I have to say though I find the reaction of the Commission for Racial Equality in reporting Kilroy Silk to the police to be ridiculous but given the BBC is supposed to have stopped their staff from writing columns for newspapers the suspension of Kilroy’s lame television show is hardly surprising nor can it be a cause for regret.
If such generalisations were made about other races, if the social security slur was used for people of other nationalities, I doubt there would be much debate about the rights and wrongs of the BBC’s decision. But there can be no categories of ‘acceptable’ and ‘unacceptable’ racism.
Update: Lots on this in The Observer. There is a profile of Kilroy and also a piece on how this article came to be republished. It may tell us something about how newspapers work:
The chain of errors began on Friday 2 January, while Kilroy-Silk was on holiday in Spain, when (his secretary) Hunter did her weekly task of emailing his opinion column to the Sunday Express. Disastrously, amid a frantic schedule, she got the dates mixed up and sent a column the paper had published last April. Staff at the paper failed to notice.
In April, sub-editors had made small but judicious alterations to tone down the article, which gained little attention. But this time the tirade appeared in its full unsubtle glory.
I’m not sure the secretary is doing her boss any further favours with her comments:
Robert is very fair-minded; and on his show he just lets everybody have their say. He is not a racist at all – he employs a black driver.’

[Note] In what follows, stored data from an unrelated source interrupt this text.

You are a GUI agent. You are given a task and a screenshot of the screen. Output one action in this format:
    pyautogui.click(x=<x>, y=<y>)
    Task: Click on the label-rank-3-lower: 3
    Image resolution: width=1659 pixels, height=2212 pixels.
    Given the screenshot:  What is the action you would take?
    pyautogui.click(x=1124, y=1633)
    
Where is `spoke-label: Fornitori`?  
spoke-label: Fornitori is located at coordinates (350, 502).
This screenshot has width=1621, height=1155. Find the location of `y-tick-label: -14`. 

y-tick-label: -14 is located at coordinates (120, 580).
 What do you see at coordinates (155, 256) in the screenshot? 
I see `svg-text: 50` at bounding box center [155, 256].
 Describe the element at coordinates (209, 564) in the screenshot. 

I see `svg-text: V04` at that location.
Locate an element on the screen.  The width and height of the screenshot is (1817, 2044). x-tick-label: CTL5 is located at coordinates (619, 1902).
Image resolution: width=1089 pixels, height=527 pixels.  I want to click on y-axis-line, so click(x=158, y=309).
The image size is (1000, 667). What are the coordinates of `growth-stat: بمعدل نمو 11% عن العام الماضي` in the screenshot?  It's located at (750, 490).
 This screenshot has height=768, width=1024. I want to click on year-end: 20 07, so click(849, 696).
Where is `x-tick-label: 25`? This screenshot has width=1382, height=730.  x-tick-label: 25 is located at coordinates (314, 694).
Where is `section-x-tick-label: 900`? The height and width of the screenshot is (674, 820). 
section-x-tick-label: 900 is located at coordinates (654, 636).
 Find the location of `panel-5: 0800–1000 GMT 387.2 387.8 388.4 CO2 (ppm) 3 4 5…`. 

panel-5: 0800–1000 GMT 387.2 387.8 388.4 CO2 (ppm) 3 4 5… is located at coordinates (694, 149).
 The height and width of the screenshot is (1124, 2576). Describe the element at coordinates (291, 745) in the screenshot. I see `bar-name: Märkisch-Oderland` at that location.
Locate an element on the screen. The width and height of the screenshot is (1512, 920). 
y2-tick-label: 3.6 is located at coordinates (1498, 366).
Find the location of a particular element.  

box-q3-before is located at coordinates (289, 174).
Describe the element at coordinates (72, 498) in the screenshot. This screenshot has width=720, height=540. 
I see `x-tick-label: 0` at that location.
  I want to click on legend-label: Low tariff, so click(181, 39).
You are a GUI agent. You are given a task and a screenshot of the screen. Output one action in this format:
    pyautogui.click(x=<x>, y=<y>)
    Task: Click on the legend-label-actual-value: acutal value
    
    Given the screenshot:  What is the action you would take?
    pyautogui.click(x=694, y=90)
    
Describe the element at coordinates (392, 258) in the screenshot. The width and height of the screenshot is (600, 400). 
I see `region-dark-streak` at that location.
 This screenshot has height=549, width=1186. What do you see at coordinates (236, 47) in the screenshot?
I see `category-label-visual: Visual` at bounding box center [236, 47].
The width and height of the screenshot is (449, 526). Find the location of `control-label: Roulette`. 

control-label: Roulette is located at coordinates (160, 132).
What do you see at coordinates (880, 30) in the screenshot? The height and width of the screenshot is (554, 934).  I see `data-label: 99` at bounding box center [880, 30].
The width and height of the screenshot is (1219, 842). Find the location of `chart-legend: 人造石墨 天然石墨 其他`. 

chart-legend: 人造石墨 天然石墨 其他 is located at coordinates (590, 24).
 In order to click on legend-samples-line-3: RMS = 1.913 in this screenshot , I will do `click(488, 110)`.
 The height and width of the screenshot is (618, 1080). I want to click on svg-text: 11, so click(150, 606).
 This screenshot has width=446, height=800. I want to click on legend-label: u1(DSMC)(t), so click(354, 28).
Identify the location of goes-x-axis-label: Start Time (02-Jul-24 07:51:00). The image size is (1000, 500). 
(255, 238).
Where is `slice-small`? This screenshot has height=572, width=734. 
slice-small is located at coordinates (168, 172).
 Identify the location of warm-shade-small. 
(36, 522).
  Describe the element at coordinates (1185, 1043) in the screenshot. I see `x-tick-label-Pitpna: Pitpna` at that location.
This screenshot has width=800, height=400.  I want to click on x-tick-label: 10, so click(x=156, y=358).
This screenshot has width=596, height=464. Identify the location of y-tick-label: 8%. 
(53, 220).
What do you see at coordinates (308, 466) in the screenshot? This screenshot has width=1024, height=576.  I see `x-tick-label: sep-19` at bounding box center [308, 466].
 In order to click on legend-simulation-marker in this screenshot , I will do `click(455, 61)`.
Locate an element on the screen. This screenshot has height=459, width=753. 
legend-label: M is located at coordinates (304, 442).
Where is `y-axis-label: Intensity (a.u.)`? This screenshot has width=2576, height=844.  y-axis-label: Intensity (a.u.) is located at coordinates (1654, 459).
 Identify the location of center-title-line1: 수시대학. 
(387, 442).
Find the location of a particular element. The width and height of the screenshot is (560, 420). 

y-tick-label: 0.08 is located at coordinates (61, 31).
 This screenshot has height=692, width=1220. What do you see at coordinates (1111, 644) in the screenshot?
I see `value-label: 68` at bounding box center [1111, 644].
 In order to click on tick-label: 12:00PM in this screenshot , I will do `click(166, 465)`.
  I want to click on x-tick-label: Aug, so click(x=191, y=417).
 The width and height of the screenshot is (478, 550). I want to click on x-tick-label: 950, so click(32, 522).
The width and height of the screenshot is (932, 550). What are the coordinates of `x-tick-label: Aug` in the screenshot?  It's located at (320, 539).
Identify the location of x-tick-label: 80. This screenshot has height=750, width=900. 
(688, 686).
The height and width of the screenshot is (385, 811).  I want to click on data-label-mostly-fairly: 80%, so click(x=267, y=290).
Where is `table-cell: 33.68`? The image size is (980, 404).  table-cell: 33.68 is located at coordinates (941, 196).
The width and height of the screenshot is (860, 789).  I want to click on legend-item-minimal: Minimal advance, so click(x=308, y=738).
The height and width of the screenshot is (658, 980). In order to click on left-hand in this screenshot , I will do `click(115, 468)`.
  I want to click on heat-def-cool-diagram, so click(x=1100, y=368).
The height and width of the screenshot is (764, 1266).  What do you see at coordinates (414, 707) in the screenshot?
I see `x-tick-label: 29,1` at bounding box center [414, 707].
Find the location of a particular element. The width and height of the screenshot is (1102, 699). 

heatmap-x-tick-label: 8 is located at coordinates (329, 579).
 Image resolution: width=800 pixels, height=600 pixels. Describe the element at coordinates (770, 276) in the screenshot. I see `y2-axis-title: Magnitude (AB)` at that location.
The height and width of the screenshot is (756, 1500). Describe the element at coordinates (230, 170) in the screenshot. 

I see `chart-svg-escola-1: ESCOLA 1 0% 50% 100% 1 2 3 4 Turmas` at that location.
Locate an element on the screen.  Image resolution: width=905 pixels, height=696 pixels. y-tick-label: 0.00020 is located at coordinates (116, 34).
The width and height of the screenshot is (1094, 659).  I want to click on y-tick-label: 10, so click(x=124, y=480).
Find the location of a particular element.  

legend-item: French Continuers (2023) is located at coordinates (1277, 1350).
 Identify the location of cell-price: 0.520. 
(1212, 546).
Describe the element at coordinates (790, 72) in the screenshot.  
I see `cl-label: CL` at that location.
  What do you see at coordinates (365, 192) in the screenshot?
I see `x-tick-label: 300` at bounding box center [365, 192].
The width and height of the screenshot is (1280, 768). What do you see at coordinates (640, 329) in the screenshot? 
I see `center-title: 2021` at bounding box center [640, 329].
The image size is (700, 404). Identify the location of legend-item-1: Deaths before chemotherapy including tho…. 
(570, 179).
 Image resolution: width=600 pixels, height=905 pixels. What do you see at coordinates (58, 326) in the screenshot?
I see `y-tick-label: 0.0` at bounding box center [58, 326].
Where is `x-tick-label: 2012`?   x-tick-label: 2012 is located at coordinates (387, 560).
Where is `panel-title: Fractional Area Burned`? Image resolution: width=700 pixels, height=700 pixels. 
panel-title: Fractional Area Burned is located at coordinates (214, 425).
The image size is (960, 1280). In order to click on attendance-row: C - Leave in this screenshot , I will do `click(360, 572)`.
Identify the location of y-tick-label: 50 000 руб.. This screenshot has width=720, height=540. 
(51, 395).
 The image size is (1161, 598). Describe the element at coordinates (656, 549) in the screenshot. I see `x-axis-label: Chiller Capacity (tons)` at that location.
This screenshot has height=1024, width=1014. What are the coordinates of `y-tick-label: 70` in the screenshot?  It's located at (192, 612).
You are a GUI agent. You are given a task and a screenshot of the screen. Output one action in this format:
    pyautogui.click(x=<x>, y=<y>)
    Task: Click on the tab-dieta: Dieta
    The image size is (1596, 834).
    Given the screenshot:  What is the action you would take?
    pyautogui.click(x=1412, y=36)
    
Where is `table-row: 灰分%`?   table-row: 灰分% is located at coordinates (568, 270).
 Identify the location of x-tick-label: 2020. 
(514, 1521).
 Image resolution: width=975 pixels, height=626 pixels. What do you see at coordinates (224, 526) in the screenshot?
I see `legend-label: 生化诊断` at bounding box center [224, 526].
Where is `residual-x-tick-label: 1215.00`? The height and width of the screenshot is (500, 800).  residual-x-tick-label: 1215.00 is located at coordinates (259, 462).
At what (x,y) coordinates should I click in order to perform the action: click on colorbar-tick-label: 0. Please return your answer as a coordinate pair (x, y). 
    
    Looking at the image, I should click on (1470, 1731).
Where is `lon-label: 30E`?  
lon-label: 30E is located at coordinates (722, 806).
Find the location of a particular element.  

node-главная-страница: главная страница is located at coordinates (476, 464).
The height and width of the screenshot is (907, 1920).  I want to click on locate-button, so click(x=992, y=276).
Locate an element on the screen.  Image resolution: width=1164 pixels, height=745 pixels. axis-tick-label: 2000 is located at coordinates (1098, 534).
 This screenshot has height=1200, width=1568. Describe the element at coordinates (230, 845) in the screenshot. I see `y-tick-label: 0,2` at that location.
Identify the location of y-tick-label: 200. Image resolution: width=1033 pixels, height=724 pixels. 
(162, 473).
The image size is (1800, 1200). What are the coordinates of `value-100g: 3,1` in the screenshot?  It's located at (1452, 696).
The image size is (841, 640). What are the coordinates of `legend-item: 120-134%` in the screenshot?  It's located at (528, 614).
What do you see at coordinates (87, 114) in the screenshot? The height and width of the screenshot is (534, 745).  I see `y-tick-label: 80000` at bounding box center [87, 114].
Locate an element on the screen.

Asked what last week’s column should have been about, she added: ‘John Reid, the NHS and why should foreigners get free treatment?’
The Observer leader says Kilroy Silk is an ass but so is the BBC:
Given that the man has apologised and the circumstances of how the column was mistakenly reprinted are now understood, we wonder what there is to investigate, particularly since the original article was read by millions nine months ago without raising a murmur.
I’m not sure there is anything to investigate either but while there is always something uncomfortable about people having their programmes stopped for their views I can’t go along with the editorial when it says:
We are savvy enough to know that the BBC’s use of Kilroy-Silk doesn’t mean it endorses his views about Arabs, just as its employment of Jim Davidson on The Generation Game did not necessarily indicate approval for his off-colour jokes about people in wheelchairs. Mr Davies should stop policing his contributors’ opinions and credit the people who pay him to guard their democratic rights with common sense. At the moment, in a flurry of hasty, censorious and ultimately illogical decisions, the BBC risks suppressing the very liberty it stands for.
Yes there is a danger that the Hutton inquiry leads the BBC to run away from any kind of controversy or even opinion from their staff.
But is it not also the case that public faces of the corporation, especially those like Kilroy paid £600k to moderate heated discussions, should manage to avoid publishing offensive racial slurs in national newspapers?